8) Nie znam tlumaczenia Fracow, w ogole troche za malo o nich w tym topicu - moze ktos cos wiecej powiedziec?
9) Nie uwazam ze wiersze u Skibniewskiej sa zle przetlumaczone, inna sprawa ze (jezeli dobrze pamietam) poza inwokacja to w wiekszosci nie ona tlumaczyla
10) Tlumaczenie Skibniewskiej przeczytalem jako dzieciak 2 albo 3 razy zanim w ogole ktos myslal o Lozinskim, pozniej kolejny raz lub dwa... i nie zamierzam czytac innej wersji (poza oryginalem oczywiscie) bo do tej sie przyzwyczailem, ta lubie, ta wzbudza we mnie dobre wspomnienia z dziecinstwa i... jest po prostu najlepsiejsza! ;)
Tytuł: Meriadoc Brandybuck czy Radostek Gorzaleń?
Wiadomość wysłana przez: Dorota Guttfeld w Wrzesień 15, 2006, 12:29:30 pm
Taka ankieta o tłumaczeniu fantastyki, a konkretnie o problemach kulturowych w tymże, czyli imionach, miarach, nawiązaniach do tradycji, miejsc, osób - co tłumacz powinien, czego w żadnym razie, i od czego to zależy. Można też na chwilę wejść w jego buty, dobierając według własnego uznania opcje w przekładzie opowiadań (James Morrow i China Mieville). Zapraszam:

http://smutek.pl/~dorgut/ankieta/

...no chyba że ktoś już przypadkiem brał udział, wtedy nie zapraszam tylko dziękuję! :)
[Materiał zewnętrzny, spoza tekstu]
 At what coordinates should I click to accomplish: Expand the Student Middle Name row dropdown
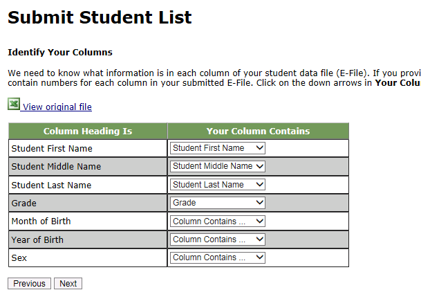coord(217,166)
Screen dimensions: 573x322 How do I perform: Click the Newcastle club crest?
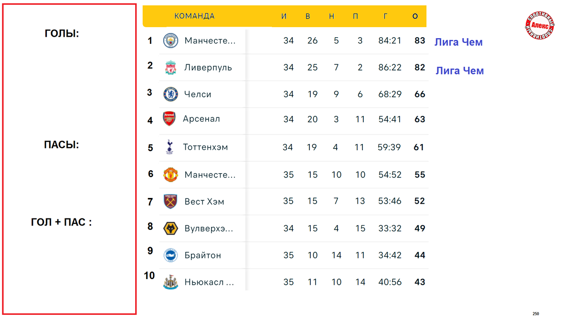click(170, 282)
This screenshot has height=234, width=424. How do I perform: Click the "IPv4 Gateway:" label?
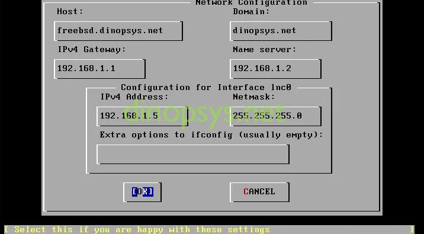[92, 50]
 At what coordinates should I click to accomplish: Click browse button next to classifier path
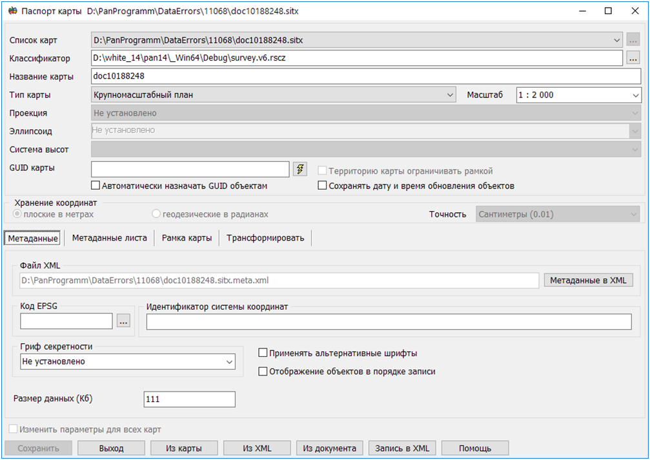click(x=633, y=58)
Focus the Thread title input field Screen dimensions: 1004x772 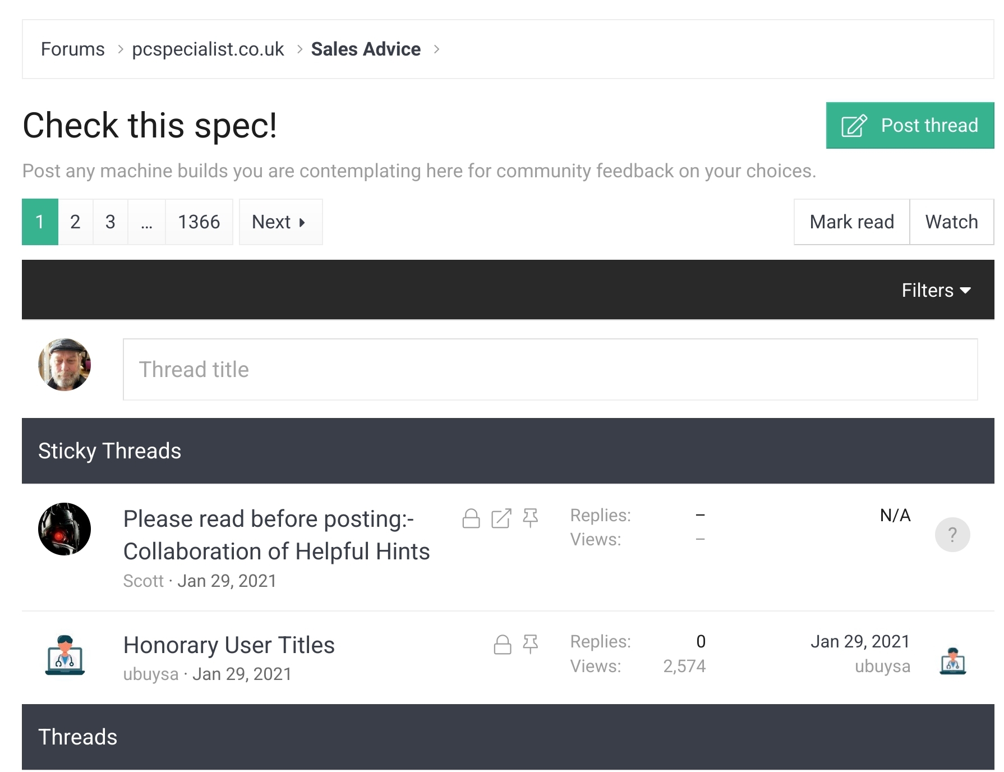click(x=550, y=369)
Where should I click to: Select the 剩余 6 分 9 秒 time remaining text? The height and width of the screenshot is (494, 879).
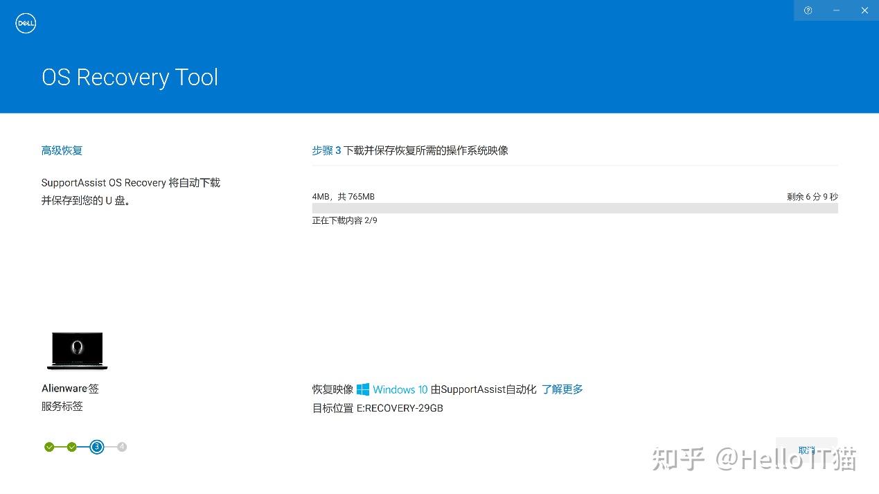pos(812,196)
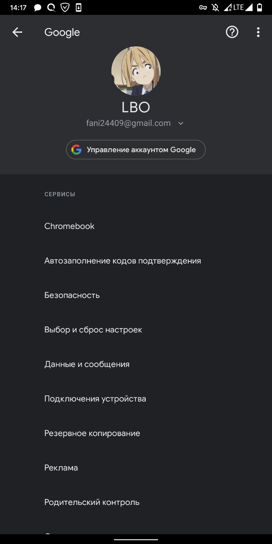Open Родительский контроль
The image size is (272, 544).
[x=92, y=502]
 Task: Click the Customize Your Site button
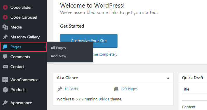pos(89,41)
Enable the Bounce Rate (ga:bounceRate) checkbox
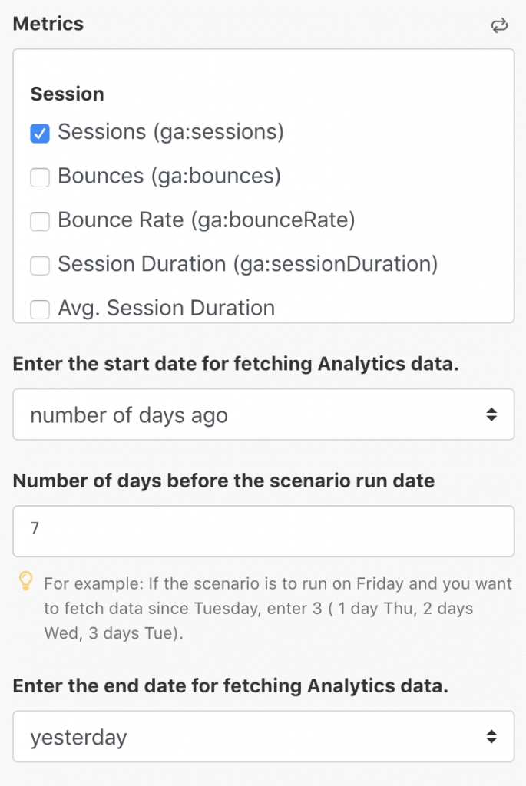The image size is (526, 786). [x=40, y=221]
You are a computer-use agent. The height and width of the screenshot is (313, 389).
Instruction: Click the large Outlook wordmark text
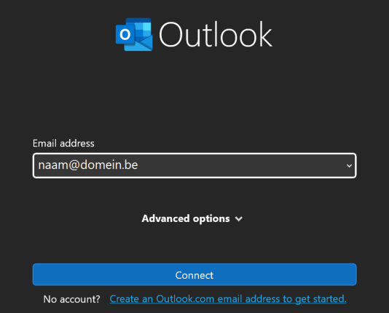click(x=216, y=34)
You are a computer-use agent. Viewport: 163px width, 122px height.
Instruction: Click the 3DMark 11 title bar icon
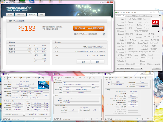click(x=2, y=3)
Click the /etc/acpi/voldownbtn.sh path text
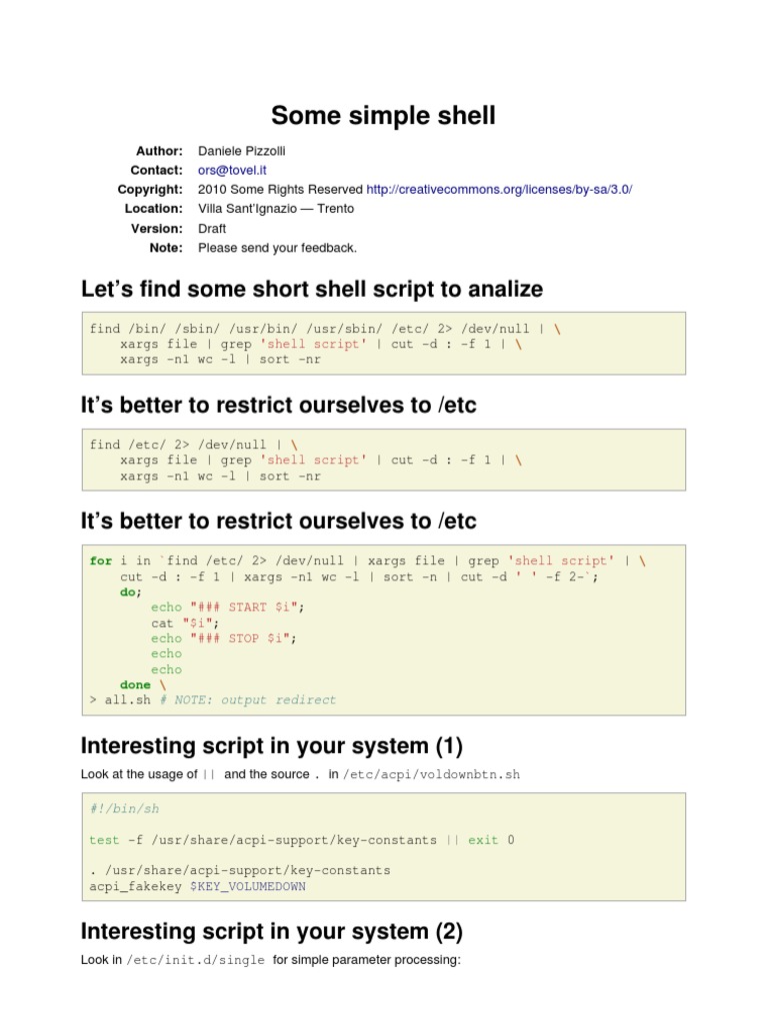The width and height of the screenshot is (768, 1023). [432, 774]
Tytuł: Tłumaczenie Tolkiena na polski
Wiadomość wysłana przez: Sumire w Styczeń 15, 2007, 04:06:37 pm
Dwa słowa o spolszczeniu Łozińskiego, które tolkieniści przytaczają w swoich pracach wyłącznie jako ciekawostkę: po pierwsze, autor tej wersji nie konsultował się z Mistrzem; po drugie, w jednym z wywiadów stwierdził, że gdyby Mistrz miał jakieś zastrzeżenia, to znaczy, że On sam nie rozumie przesłania własnej powieści (rzecz jasna, p. Ł. rozumie lepiej...  :? ); po trzecie (no trudno, będą trzy słowa), Mistrz długo i wytrwale walczył z innymi tłumaczami (chociażby skandynawskimi) na polu takich nadużyć  jak tłumaczenie na rodzimy język nazw własnych (co jest całkowicie poronionym pomysłem w każdej literaturze, nie tylko fantastycznej, chyba że ma to znaczenie dla zrozumienia treści - no, ale wtedy można przecież robić przypisy). Tyle.